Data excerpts
################
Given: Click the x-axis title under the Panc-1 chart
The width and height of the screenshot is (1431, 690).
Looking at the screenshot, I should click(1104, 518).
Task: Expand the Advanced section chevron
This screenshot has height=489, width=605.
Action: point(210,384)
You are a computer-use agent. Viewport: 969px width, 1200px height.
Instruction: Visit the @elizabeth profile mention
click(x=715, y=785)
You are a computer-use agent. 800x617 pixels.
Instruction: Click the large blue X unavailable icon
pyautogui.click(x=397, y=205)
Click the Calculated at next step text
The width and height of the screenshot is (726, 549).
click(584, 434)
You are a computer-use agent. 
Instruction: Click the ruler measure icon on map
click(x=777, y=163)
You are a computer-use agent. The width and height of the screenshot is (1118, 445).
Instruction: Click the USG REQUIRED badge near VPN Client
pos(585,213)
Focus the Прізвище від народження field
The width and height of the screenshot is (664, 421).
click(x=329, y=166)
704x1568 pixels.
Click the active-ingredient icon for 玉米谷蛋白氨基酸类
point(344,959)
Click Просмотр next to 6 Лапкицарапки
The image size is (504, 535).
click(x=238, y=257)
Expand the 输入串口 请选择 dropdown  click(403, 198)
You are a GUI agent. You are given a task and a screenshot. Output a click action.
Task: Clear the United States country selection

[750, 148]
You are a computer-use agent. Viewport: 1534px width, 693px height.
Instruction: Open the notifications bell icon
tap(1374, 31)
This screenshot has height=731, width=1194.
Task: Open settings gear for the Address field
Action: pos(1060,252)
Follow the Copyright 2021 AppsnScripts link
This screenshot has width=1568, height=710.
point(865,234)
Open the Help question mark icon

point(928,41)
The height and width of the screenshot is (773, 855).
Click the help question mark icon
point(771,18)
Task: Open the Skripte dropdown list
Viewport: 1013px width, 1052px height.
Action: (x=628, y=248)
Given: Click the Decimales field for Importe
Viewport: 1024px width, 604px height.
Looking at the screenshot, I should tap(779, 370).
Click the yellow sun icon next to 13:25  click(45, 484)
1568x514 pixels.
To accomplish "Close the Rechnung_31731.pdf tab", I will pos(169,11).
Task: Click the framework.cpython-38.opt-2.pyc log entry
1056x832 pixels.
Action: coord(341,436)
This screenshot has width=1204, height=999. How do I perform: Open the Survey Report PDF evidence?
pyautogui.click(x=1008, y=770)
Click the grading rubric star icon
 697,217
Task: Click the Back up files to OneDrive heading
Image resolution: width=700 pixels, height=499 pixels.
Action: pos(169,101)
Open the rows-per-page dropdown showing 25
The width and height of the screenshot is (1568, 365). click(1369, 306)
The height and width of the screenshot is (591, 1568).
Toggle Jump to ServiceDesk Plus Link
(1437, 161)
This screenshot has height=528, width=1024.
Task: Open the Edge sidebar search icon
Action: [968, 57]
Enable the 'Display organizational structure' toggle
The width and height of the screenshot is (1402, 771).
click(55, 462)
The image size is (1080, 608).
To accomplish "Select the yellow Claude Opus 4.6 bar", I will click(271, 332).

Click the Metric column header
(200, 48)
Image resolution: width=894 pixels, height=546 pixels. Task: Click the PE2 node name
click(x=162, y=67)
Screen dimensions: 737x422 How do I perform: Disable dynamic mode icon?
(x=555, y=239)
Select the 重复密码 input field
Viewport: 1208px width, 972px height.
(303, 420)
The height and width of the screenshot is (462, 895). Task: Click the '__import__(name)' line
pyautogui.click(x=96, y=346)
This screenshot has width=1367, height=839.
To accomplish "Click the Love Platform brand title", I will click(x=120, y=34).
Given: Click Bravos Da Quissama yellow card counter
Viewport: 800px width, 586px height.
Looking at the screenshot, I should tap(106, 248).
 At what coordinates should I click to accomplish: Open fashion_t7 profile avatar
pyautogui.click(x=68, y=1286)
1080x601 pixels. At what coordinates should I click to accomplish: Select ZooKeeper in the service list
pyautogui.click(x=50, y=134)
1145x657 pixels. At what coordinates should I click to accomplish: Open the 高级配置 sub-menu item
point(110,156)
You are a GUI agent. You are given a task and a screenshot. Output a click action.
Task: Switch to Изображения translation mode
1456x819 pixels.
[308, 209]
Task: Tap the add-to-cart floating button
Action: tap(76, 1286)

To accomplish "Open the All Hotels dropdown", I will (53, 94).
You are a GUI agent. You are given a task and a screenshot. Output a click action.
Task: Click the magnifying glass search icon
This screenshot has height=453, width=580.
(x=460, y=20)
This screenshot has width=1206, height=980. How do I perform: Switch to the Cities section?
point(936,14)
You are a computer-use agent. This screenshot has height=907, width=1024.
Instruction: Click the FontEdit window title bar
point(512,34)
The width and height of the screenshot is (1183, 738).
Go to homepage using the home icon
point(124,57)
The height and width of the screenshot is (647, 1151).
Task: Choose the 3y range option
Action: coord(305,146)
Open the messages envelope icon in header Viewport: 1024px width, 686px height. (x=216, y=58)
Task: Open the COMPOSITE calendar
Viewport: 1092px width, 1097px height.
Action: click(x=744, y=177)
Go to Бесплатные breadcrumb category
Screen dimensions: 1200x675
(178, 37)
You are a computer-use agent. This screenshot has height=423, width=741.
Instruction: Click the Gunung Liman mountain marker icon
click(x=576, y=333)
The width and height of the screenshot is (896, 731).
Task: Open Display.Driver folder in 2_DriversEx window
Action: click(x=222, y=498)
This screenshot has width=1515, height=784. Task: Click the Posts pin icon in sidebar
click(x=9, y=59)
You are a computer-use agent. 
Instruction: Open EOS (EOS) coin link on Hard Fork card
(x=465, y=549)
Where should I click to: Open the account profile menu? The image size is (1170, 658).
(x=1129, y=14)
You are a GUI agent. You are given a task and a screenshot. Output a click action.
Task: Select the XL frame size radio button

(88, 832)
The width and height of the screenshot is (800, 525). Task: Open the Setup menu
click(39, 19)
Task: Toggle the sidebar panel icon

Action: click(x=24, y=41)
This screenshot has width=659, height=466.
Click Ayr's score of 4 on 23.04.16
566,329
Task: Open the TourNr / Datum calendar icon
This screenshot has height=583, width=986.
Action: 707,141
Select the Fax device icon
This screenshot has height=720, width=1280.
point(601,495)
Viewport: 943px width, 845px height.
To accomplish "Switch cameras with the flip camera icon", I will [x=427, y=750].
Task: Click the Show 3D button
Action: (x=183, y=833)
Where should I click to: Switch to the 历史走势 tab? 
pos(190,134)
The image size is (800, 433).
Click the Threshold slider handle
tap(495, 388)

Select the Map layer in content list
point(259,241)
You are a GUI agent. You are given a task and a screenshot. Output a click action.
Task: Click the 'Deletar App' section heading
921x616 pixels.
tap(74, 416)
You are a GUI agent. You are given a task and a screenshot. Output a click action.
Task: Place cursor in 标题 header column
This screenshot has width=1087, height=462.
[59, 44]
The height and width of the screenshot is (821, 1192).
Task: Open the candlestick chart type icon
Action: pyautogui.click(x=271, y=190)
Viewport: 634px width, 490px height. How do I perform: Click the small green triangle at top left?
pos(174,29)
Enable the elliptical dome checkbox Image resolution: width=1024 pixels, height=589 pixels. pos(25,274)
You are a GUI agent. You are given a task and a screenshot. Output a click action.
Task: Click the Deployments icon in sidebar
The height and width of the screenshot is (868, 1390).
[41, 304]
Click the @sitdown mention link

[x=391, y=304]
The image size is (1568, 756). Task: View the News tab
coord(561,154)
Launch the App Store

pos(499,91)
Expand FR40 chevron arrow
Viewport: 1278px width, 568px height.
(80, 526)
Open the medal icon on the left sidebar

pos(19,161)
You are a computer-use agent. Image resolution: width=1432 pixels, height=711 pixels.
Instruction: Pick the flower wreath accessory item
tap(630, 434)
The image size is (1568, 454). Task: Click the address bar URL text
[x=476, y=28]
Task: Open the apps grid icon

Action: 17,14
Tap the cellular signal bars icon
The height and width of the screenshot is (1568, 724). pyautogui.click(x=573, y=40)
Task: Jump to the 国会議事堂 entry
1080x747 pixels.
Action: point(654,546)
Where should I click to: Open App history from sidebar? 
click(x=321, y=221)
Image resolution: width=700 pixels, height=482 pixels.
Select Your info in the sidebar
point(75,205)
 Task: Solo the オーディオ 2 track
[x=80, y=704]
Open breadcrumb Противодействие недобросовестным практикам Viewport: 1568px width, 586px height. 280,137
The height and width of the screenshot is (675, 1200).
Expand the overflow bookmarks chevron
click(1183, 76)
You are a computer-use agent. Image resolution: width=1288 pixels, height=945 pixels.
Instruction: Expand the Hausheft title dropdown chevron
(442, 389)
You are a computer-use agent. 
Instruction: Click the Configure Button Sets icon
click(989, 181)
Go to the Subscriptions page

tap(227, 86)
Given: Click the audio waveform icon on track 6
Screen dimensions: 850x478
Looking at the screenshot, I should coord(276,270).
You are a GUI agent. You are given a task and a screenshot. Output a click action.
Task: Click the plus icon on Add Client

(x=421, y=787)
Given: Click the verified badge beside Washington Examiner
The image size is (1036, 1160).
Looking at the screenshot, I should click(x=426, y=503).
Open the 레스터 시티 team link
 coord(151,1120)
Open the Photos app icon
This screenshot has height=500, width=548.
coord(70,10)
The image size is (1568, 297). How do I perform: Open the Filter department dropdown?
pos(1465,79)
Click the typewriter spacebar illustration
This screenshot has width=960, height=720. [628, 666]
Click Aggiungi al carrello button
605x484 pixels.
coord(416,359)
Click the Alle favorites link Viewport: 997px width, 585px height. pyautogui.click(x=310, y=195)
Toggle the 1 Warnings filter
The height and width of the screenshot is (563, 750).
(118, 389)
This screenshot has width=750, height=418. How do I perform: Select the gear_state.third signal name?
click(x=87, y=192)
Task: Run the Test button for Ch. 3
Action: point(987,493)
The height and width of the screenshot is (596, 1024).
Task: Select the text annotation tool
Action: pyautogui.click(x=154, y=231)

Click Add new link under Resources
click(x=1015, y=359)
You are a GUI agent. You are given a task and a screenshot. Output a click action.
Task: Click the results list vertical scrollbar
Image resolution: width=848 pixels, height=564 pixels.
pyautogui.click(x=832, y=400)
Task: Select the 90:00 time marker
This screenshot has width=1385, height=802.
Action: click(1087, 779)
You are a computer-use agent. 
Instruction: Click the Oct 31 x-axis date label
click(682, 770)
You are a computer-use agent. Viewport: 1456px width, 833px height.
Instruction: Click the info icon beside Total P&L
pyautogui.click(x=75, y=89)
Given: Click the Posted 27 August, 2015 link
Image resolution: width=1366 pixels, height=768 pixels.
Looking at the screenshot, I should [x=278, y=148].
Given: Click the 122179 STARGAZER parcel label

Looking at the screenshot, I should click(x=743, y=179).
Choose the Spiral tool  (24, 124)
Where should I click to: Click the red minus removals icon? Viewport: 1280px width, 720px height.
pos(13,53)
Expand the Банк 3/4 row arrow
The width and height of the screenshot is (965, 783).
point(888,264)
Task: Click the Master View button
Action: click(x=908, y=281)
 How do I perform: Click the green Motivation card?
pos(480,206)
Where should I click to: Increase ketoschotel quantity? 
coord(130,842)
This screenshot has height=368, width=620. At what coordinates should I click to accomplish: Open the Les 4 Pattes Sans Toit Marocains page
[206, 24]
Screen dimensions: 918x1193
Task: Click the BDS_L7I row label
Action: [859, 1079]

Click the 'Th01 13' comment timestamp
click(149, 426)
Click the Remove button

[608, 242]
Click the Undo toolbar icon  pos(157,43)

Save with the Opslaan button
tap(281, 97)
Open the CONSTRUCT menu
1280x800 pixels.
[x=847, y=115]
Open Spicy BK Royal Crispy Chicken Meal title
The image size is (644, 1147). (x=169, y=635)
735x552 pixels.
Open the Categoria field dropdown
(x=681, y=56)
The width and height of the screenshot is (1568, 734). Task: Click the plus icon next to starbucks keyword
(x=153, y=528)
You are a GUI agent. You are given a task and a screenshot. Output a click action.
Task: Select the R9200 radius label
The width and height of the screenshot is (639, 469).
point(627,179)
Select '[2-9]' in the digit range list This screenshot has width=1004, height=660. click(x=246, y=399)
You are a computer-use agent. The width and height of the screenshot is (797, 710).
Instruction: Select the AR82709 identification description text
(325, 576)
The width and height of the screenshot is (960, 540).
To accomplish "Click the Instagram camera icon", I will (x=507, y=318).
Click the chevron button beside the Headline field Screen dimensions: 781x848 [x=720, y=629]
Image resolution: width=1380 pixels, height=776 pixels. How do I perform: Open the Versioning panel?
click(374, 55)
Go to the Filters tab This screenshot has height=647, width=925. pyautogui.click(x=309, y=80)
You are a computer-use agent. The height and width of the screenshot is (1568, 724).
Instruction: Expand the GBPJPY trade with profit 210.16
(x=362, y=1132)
################
TASK => Filter the records above and copy every line that contains the word "calendar".

REPLY TO THE EXERCISE =>
Task: Open the COMPOSITE calendar
Task: Open the TourNr / Datum calendar icon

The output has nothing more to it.